Output the entries from their first line through the line containing "coord(364,382)" as a JSON list of strings, one string per line, with blank lines skipped. Leave the pictures out.

** BEGIN Data provided **

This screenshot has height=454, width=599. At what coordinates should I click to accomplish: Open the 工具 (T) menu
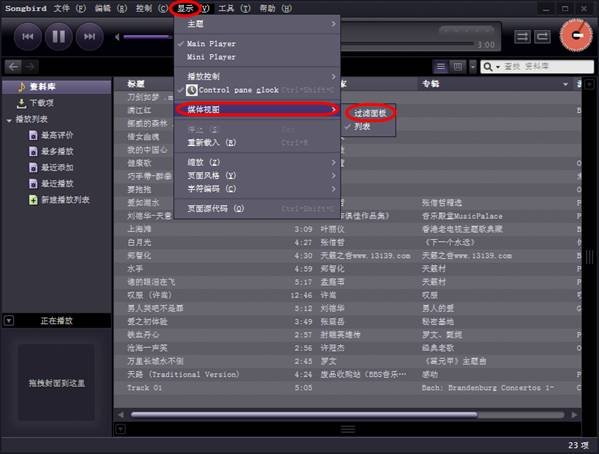click(x=234, y=8)
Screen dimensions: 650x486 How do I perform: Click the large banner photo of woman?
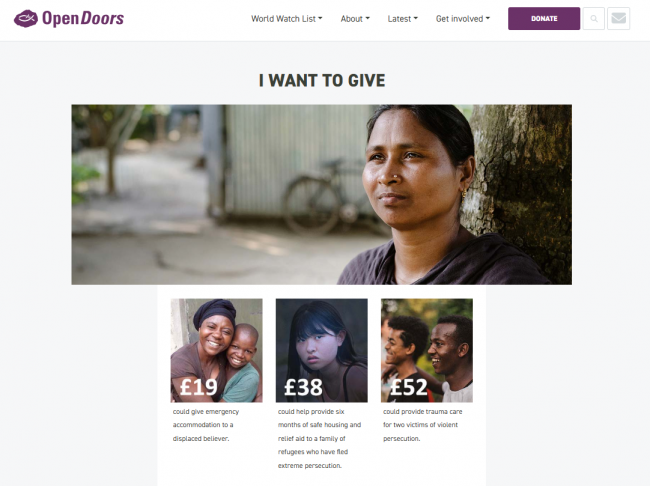(322, 194)
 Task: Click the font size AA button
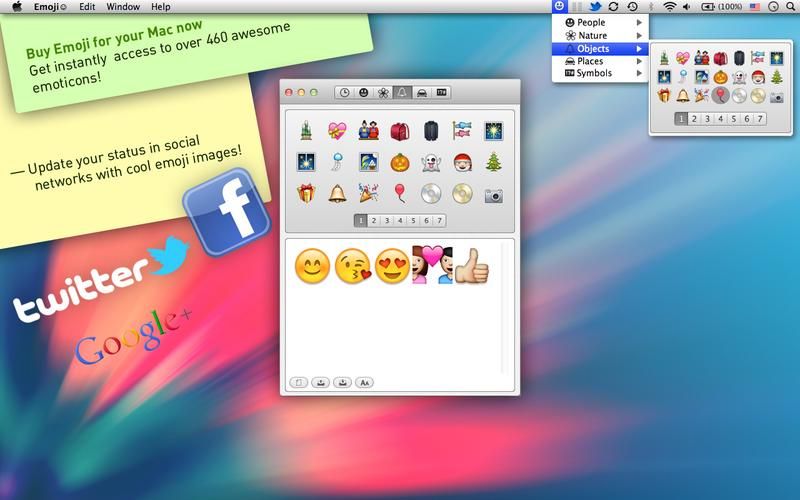coord(364,382)
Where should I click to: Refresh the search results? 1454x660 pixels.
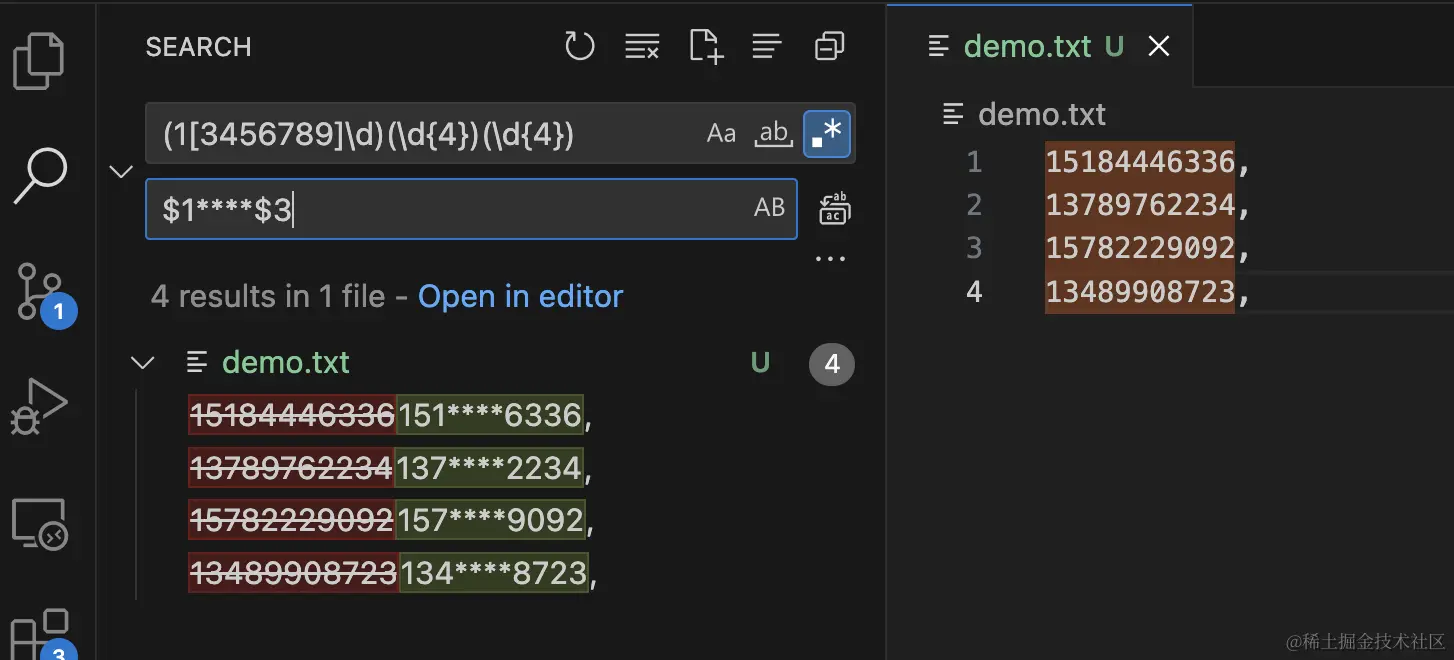point(580,46)
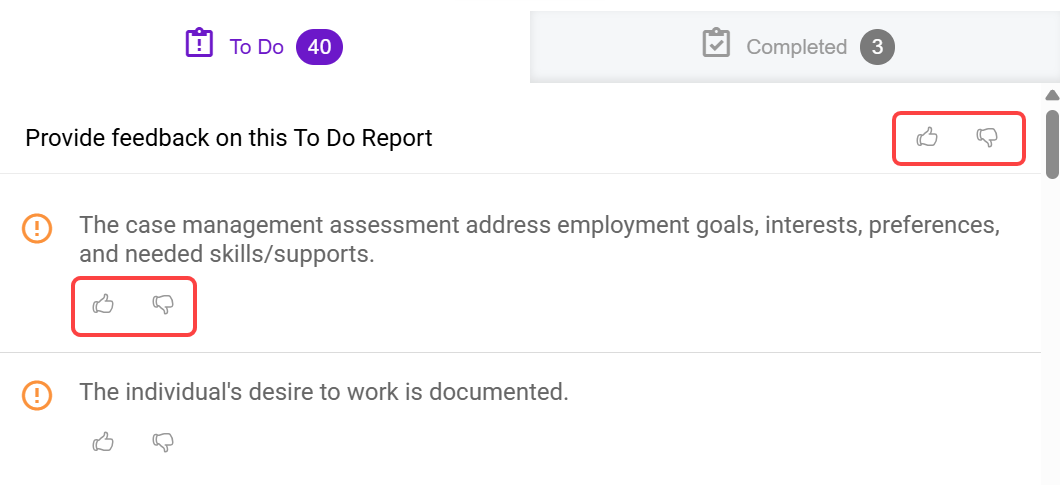Click the gray 3 count badge
The image size is (1060, 485).
877,47
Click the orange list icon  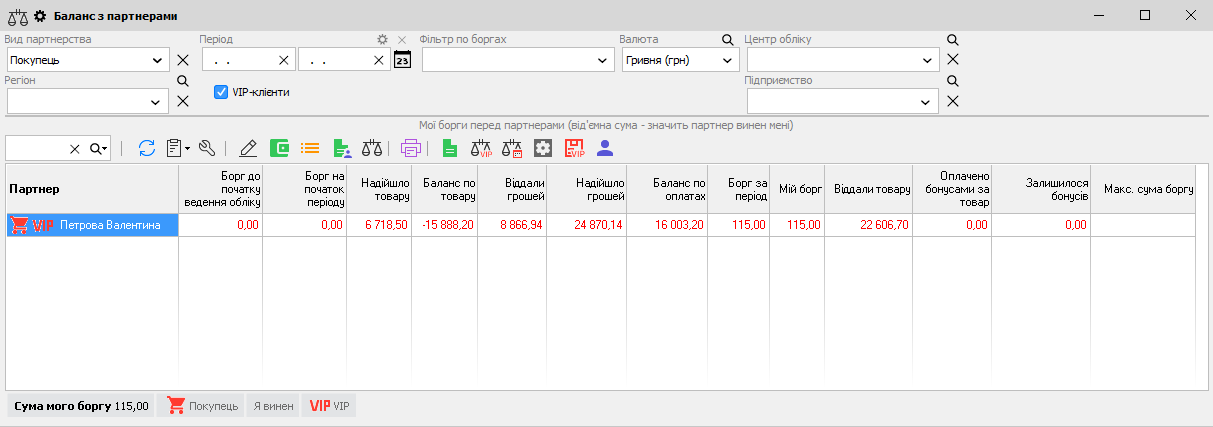coord(310,148)
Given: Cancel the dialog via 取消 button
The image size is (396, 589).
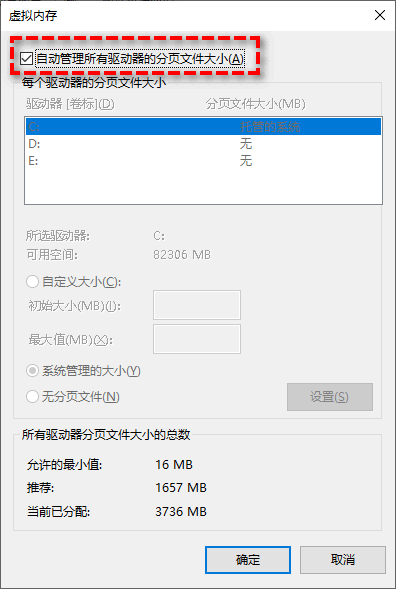Looking at the screenshot, I should pyautogui.click(x=343, y=560).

** END Data provided **

Answer to this exercise
[
  "This screenshot has height=454, width=599. At what coordinates should I click to accomplish: Open the 工具 (T) menu",
  "click(x=234, y=8)",
  "Screen dimensions: 650x486 How do I perform: Click the large banner photo of woman?",
  "(322, 194)",
  " Task: Click the font size AA button",
  "coord(364,382)"
]